> _Assignment_
Exactly as written, return every line of the data below.

________________________

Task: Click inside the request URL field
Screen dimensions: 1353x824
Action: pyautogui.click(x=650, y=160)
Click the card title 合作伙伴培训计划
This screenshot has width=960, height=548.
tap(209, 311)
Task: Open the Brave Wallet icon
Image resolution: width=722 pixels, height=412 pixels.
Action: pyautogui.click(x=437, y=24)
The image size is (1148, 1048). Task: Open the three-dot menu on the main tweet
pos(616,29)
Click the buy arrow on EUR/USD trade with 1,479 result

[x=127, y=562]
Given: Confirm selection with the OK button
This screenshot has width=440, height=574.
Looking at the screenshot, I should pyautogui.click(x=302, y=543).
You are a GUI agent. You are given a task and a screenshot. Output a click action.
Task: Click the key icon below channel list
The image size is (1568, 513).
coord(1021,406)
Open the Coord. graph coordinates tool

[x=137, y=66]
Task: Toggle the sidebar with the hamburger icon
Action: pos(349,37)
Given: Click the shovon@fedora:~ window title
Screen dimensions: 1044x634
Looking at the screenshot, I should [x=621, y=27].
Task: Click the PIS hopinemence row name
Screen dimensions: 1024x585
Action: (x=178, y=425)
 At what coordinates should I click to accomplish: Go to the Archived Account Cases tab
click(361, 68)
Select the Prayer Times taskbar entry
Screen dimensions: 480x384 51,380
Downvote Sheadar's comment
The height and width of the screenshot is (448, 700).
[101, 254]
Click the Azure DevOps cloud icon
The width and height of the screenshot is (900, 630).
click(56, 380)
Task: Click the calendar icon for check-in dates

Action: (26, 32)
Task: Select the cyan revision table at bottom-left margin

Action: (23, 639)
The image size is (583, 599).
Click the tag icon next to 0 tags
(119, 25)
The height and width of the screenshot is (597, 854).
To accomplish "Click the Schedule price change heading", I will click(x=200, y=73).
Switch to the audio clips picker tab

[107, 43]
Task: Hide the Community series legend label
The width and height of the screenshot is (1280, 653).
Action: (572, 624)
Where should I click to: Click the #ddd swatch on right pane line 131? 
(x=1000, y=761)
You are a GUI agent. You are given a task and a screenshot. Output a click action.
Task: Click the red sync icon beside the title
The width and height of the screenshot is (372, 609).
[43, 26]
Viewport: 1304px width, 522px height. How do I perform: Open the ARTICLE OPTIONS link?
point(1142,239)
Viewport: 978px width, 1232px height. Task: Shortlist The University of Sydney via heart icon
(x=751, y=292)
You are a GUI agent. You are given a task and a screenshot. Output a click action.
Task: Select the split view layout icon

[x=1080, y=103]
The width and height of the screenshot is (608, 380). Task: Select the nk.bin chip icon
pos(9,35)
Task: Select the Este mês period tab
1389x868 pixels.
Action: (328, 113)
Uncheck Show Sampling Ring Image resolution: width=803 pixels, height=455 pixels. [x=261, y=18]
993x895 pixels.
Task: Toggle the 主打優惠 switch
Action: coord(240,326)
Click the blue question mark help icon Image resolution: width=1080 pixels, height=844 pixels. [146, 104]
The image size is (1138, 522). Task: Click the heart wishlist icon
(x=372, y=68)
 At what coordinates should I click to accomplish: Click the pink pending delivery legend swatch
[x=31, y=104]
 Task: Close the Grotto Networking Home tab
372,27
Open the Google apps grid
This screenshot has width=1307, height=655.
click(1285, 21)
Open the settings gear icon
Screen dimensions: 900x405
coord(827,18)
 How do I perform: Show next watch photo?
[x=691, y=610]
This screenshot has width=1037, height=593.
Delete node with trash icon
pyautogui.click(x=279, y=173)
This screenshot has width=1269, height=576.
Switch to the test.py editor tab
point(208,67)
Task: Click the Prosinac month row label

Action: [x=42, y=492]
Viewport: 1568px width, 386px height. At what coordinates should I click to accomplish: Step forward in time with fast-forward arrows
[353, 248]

________________________

> _Response to this task_
Task: Click inside the request URL field
Screen dimensions: 1353x824
Action: pyautogui.click(x=650, y=160)
Click the card title 合作伙伴培训计划
This screenshot has width=960, height=548.
tap(209, 311)
Task: Open the Brave Wallet icon
Image resolution: width=722 pixels, height=412 pixels.
Action: pyautogui.click(x=437, y=24)
The image size is (1148, 1048). Task: Open the three-dot menu on the main tweet
pos(616,29)
Click the buy arrow on EUR/USD trade with 1,479 result

[x=127, y=562]
Given: Confirm selection with the OK button
This screenshot has width=440, height=574.
Looking at the screenshot, I should pyautogui.click(x=302, y=543).
You are a GUI agent. You are given a task and a screenshot. Output a click action.
Task: Click the key icon below channel list
The image size is (1568, 513).
coord(1021,406)
Open the Coord. graph coordinates tool

[x=137, y=66]
Task: Toggle the sidebar with the hamburger icon
Action: pos(349,37)
Given: Click the shovon@fedora:~ window title
Screen dimensions: 1044x634
Looking at the screenshot, I should [x=621, y=27].
Task: Click the PIS hopinemence row name
Screen dimensions: 1024x585
Action: (x=178, y=425)
 At what coordinates should I click to accomplish: Go to the Archived Account Cases tab
click(361, 68)
Select the Prayer Times taskbar entry
Screen dimensions: 480x384 51,380
Downvote Sheadar's comment
The height and width of the screenshot is (448, 700).
[101, 254]
Click the Azure DevOps cloud icon
The width and height of the screenshot is (900, 630).
click(56, 380)
Task: Click the calendar icon for check-in dates

Action: (26, 32)
Task: Select the cyan revision table at bottom-left margin

Action: (23, 639)
The image size is (583, 599).
Click the tag icon next to 0 tags
(119, 25)
The height and width of the screenshot is (597, 854).
To accomplish "Click the Schedule price change heading", I will click(x=200, y=73).
Switch to the audio clips picker tab

[107, 43]
Task: Hide the Community series legend label
The width and height of the screenshot is (1280, 653).
Action: (572, 624)
Where should I click to: Click the #ddd swatch on right pane line 131? 
(x=1000, y=761)
You are a GUI agent. You are given a task and a screenshot. Output a click action.
Task: Click the red sync icon beside the title
The width and height of the screenshot is (372, 609).
[43, 26]
Viewport: 1304px width, 522px height. How do I perform: Open the ARTICLE OPTIONS link?
point(1142,239)
Viewport: 978px width, 1232px height. Task: Shortlist The University of Sydney via heart icon
(x=751, y=292)
You are a GUI agent. You are given a task and a screenshot. Output a click action.
Task: Select the split view layout icon

[x=1080, y=103]
The width and height of the screenshot is (608, 380). Task: Select the nk.bin chip icon
pos(9,35)
Task: Select the Este mês period tab
1389x868 pixels.
Action: (328, 113)
Uncheck Show Sampling Ring Image resolution: width=803 pixels, height=455 pixels. [x=261, y=18]
993x895 pixels.
Task: Toggle the 主打優惠 switch
Action: coord(240,326)
Click the blue question mark help icon Image resolution: width=1080 pixels, height=844 pixels. [146, 104]
The image size is (1138, 522). Task: Click the heart wishlist icon
(x=372, y=68)
 At what coordinates should I click to accomplish: Click the pink pending delivery legend swatch
[x=31, y=104]
 Task: Close the Grotto Networking Home tab
372,27
Open the Google apps grid
This screenshot has width=1307, height=655.
click(1285, 21)
Open the settings gear icon
Screen dimensions: 900x405
coord(827,18)
 How do I perform: Show next watch photo?
[x=691, y=610]
This screenshot has width=1037, height=593.
Delete node with trash icon
pyautogui.click(x=279, y=173)
This screenshot has width=1269, height=576.
Switch to the test.py editor tab
point(208,67)
Task: Click the Prosinac month row label

Action: [x=42, y=492]
Viewport: 1568px width, 386px height. At what coordinates should I click to accomplish: Step forward in time with fast-forward arrows
[353, 248]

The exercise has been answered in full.